Почему я назвал книгу «Серебряный мир»? Красивое название — но это не ответ. Классическая фотография имеет серебряную основу, но теперь уже и серебро — экзотика. Пластмасса и красители победили. В детстве я думал: ух ты, двадцать первый век! Покорение Солнечной системы, мир на всей планете, опупительная экология и все такое прочее в духе фантастов-шестидесятников. Жаль, но космической нашу эпоху можно назвать только условно. В девятьсот шестидесятых большинство было уверено в том, что мы не только высадимся на Марсе, но и начнем его колонизацию еще в двадцатом веке. Наша эпоха — эпоха одноразовых стаканов. Эпоха одноразовых женщин. Скоро одноразовым станет все. Торжество прогресса.

Когда я был мал и наивен, мои родители выписывали журнал «Семья и школа» (а неплохой был журнал). Читал его в основном я. В одном из номеров был опубликован шедевр: рассказ «Серебряный, серебряный мир». Фамилию автора я, к сожалению, запамятовал; помню только, что по национальности он был чех. Пожалуй, в моей жизни было лишь два литературных произведения, которые, если можно так выразиться, меня сделали. Это «Серебряный, серебряный мир» и «Солярис» Лема. Конечно, сравнивать эти вещи глупо. Лема я прочитал классе в шестом, может быть, и раньше, но уж не позже, это точно. Тогда я не врубился в сюжет, понял только одно: мир вовсе не таков, каким я его представлял до сих пор. Писать что-либо о «Солярисе» после Лема бессмысленно — там все сказано. Меня поразило то, что Космос там совсем другой — не такой, как у Беляева или Казанцева. С этой мыслью я жил три или четыре года, а потом посмотрел фильм Тарковского. И вот после этого (1986 год) с собственной крышей я распрощался надолго. И всерьез. Вернулась она только недавно, и то как-то фрагментарно. Потом меня посетила другая мысль; со временем она возвращалась все чаще и чаще: да дело не в Космосе, дело в наших земных проблемах, в нас самих. Мысль-то не моя, она содержится в тексте: на кой нам этот Космос, Контакт, эти миры — нам нужно зеркало. Любопытно, что тогда (многие годы!) мне казалось, будто эту идею я выдвинул сам. А это реплика Снаута.

До сих пор меня не покидает ощущение, что Лем сам не понял, что́ написал. Для меня эта книга стоит почти наравне с Евангелием. Как-то я задумался: меня, предположим, отправляют в ссылку на необитаемый остров и разрешают взять полтора десятка книг. Что я взял бы? Библию и собрание сочинений Станислава Лема.

Чем дальше, тем больше я понимал «Солярис», и когда-то меня дошло, что я просто-напросто живу там.
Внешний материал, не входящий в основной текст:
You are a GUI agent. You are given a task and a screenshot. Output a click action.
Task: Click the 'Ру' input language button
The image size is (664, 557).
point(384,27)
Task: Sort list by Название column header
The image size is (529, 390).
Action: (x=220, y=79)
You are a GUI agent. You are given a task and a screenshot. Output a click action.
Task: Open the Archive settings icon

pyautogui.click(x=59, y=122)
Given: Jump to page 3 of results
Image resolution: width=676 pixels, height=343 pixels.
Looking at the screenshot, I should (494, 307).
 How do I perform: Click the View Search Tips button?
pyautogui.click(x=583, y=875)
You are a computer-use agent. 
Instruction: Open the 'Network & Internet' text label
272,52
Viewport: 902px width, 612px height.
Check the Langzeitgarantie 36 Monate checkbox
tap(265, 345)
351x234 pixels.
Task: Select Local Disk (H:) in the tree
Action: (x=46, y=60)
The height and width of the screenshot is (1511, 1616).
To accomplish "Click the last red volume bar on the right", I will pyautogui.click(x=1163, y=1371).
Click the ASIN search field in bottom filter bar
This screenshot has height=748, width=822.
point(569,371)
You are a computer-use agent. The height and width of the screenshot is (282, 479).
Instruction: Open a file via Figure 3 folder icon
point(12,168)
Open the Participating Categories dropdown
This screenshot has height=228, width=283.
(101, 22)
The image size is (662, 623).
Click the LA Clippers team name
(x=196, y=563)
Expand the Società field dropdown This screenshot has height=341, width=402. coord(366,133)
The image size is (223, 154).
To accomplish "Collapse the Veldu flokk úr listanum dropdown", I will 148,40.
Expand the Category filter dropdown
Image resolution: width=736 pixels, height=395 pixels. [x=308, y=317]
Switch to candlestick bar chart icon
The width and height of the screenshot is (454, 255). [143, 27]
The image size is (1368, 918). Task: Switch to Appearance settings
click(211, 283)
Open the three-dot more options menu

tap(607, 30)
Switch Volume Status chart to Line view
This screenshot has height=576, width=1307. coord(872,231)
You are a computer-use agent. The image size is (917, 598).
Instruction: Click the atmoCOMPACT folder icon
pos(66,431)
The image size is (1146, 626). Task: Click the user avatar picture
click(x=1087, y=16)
Ведь люди, земные люди — те же фантомы, гости. Следующие двадцать лет были адом. Ад прекратился только тогда, когда я вернулся на Землю, но, как выяснилось, по ней ползают похожие тараканы. Одно утешение — земные.

Но вернемся к «Серебряному, серебряному миру». В этом рассказе есть какая-то жуткая тоска, похожая на тоску «Соляриса» — но все же более оптимистическая. «Солярис» — о смерти, хотя и о любви тоже, «Серебряный, серебряный мир»… Да, никакой любви там нет, но есть жизнь. И я стал руководствоваться в своей жизни этой странной моделью человеческих отношений, предложенной автором рассказа. В нем описана ночь, проведенная двумя подростками — мальчиком и девочкой, причем все у них было асексуально. Я рос, мужал, как говорится, и до сих пор мне нравится идея параллельного сна — жаль, что очень малый процент женщин понимают суть подобного времяпрепровождения. Наверно, меня может понять только человек, для которого бессонница — не прихоть, а почти профессия, точнее, образ жизни.

Какое отношение все это имеет к искусству фотографии? Может быть, и никакого. Кто знает, каким бы я был, не прочитав этих рассказа и романа? А не исключено, что и был бы лучше? Тем не менее, я продолжаю меняться — я уже менялся, и это было больно, хотя и необходимо — не поменявшись, я бы не выжил. Здравствуй, Земля.